Switching the radio to receive only, Suzanne squeezed her eyes shut and swallowed frantically to keep the panic rising in her throat from ripping free.
What would they do now? he’d asked.
What could they do now?
She opened her eyes, locked them on Mason Taggart. The FBI agent looked like a short, nervous bear, she thought on a near-hysterical note. Thinning brown hair. Brown eyes. Rumpled brown suit. His throat worked once. Finally, he forced out the truth they both wanted to deny.
“They’re going to crash, aren’t they?”
Suzanne looked at him for long moments. A dozen scenarios flashed like summer lightning in her head. She discarded them all. Searched her mind. Came up blank.

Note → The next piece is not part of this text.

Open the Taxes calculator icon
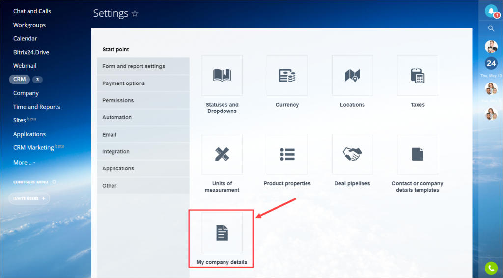Image resolution: width=503 pixels, height=278 pixels. 417,75
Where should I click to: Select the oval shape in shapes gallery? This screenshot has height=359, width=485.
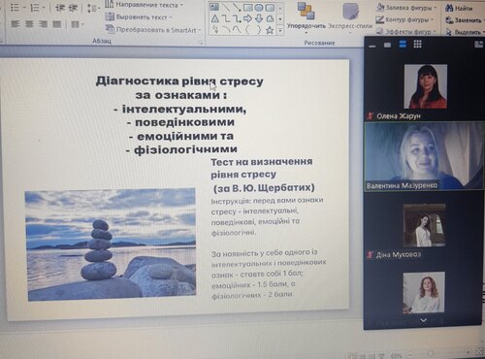pos(259,8)
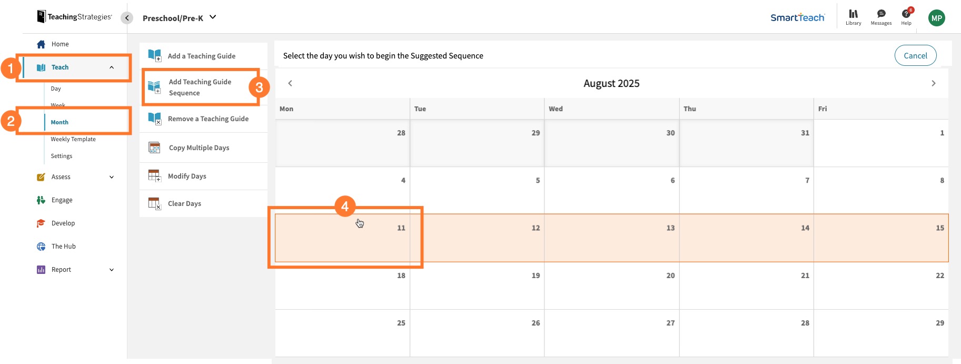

No, there was no way Ryder could land a 727 with only one main gear. No way anyone could. That single set of wheels would become a pivot point as soon as the plane touched down. Best case, the jet would spin off the runway. Worst case, it would cartwheel wildly and burst into a fireball. Shuddering, she pushed that horrific option right out of her head.
Maybe…
No, the passengers couldn’t bail out. Even if Suzanne could get parachutes aboard in time, the 727 wasn’t designed for emergency egress while in flight. If the passengers tried to exit through the left door, the airstream would smash them back into the wing. Exiting via the emergency hatches over the wings would send them right into the tail-mounted engines. After the D.B. Cooper incident, when another hijacker had parachuted from a plane with several million dollars and was never seen again, a mod to commercial aircraft sealed the aft stairs so they couldn’t be opened during flight.
Suzanne didn’t even consider bringing the jet down low enough for the passengers to jump into the Gulf without parachutes. The slowest speed the 727 could maintain without stalling was ninety knots, which translated to over a hundred miles an hour. The odds of anyone hitting the water at that speed and surviving weren’t even calculable.